🐛 Quiet context.Canceled errors during shutdown #2745

cbandy · 2024-03-30T18:39:11Z

Runnable implementations that return ctx.Err() cause a spurious "error received after stop" log message.

Fixes #1927

k8s-ci-robot · 2024-03-30T18:39:21Z

Hi @cbandy. Thanks for your PR.

I'm waiting for a kubernetes-sigs member to verify that this patch is reasonable to test. If it is, they should reply with /ok-to-test on its own line. Until that is done, I will not automatically test new commits in this PR, but the usual testing commands by org members will still work. Regular contributors should join the org to skip this step.

Once the patch is verified, the new status will be reflected by the ok-to-test label.

I understand the commands that are listed here.

Instructions for interacting with me using PR comments are available here. If you have questions or suggestions related to my behavior, please file an issue against the kubernetes/test-infra repository.

alvaroaleman

Could you add a test, please?
/ok-to-test

cbandy · 2024-03-30T23:10:59Z

@alvaroaleman Thanks for taking a look. Test added in an amended commit.

alvaroaleman · 2024-03-30T23:30:26Z

/retest

alvaroaleman · 2024-03-30T23:51:11Z

pkg/manager/manager_test.go

+
+				logs := []string{}
+				options.Logger = funcr.NewJSON(func(object string) {
+					logs = append(logs, object)


This is a datarace which is why the tests are failing. You need to protect logs with a mutex or some such

A mutex here solved a race among append calls, but it revealed a race between this line and the assertion on L1091 during the LeaderElection suite. My guess is that this goroutine is to blame:

controller-runtime/pkg/manager/internal.go

Lines 423 to 427 in 2136860

// Start the leader election and all required runnables.

{

ctx, cancel := context.WithCancel(context.Background())

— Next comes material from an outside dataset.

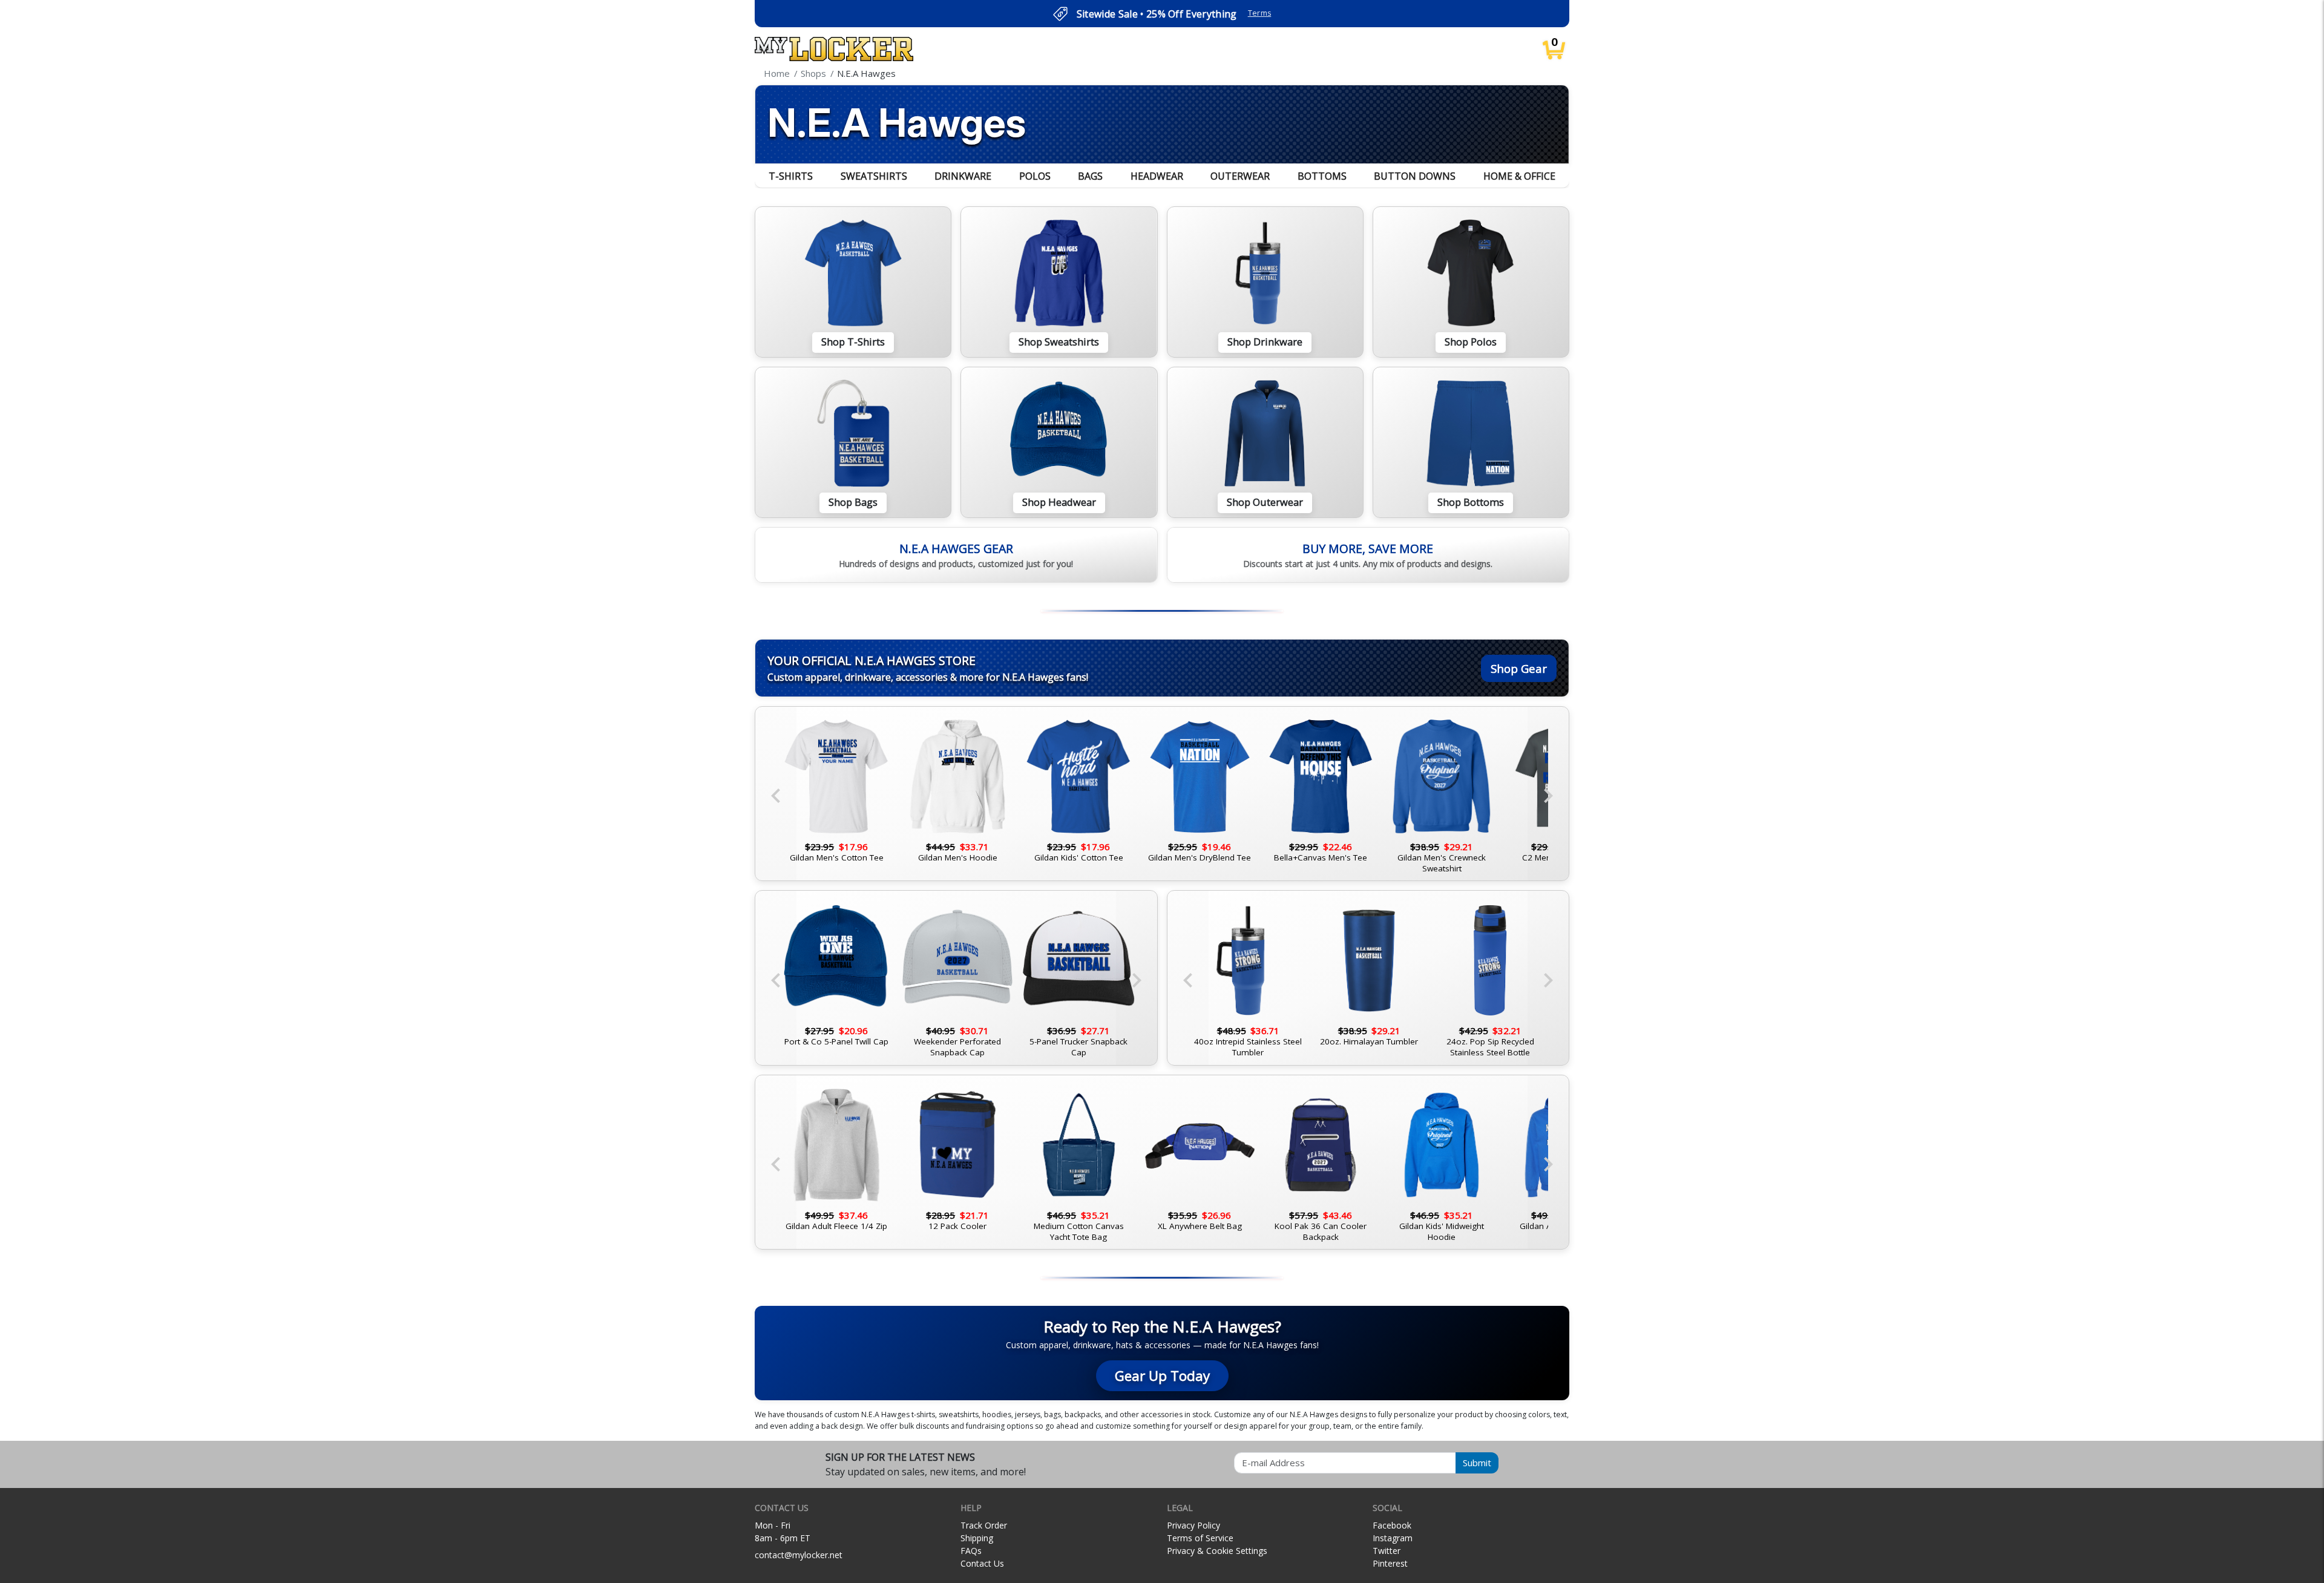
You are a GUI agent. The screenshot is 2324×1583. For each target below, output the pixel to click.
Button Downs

cm.leaderElectionCancel = cancel

go func() {

😞 I added a time.Sleep for that suite for now.

So the idea is that currently with leaderelection engageStopProcedure is still writing the the logger while the test is asserting on the logs?

My guess would be because the RunnableFunc is not a LeaderElectionRunnable. So it won't wait for leaderelection to close start

Okay reproduced locally. ^^ doesn't make sense as everything that doesn't implement LeaderElectionRunnable is treated like it needs leader election

I think the reason why it only occurs with leader election is because in that case we get one more log message:

(the other log messages are all produced "synchronously" within engageStopProcedure)

@cbandy @alvaroaleman If that makes sense to you both, let's add a godoc comment before the sleep and I think we're good

🤔 The fact that Start aggregates its err with stopErr makes me think it expects engageStopProcedure to return the outcome of stopping. Why does it inject a channel at all?

Should engageStopProcedure wait for the errChan-draining goroutine to finish?

🤔 The fact that Start aggregates its err with stopErr makes me think it expects engageStopProcedure to return the outcome of stopping. Why does it inject a channel at all?

Not sure. I think the goal of this case case err := <-cm.errChan: in engageStopProcedure is mostly to avoid running into deadlocks because the errChan blocks.

Should engageStopProcedure wait for the errChan-draining goroutine to finish?

With the way it currently works it can't because this defer (defer close(stopComplete)) in Start is called too late.

I guess we could wait in the Start func that the errChan-draining goroutine also finishes.

It would be a bit nicer, but I'm not sure if I want to introduce even more complexity into all of this. It's already pretty bad to reason about it.

vincepri · 2024-04-02T14:25:18Z

pkg/manager/internal.go

-			case err, ok := <-cm.errChan:
-				if ok {
+			case err := <-cm.errChan:
+				if !errors.Is(err, context.Canceled) {


Why not keep checking the ok value here?

I don't see any calls to close errChan, so ok is always true (today).

Also, in my experience, reading from a closed channel in select is for some kind of control flow (break or return or so), or the channel is assigned nil so that it is not selected again.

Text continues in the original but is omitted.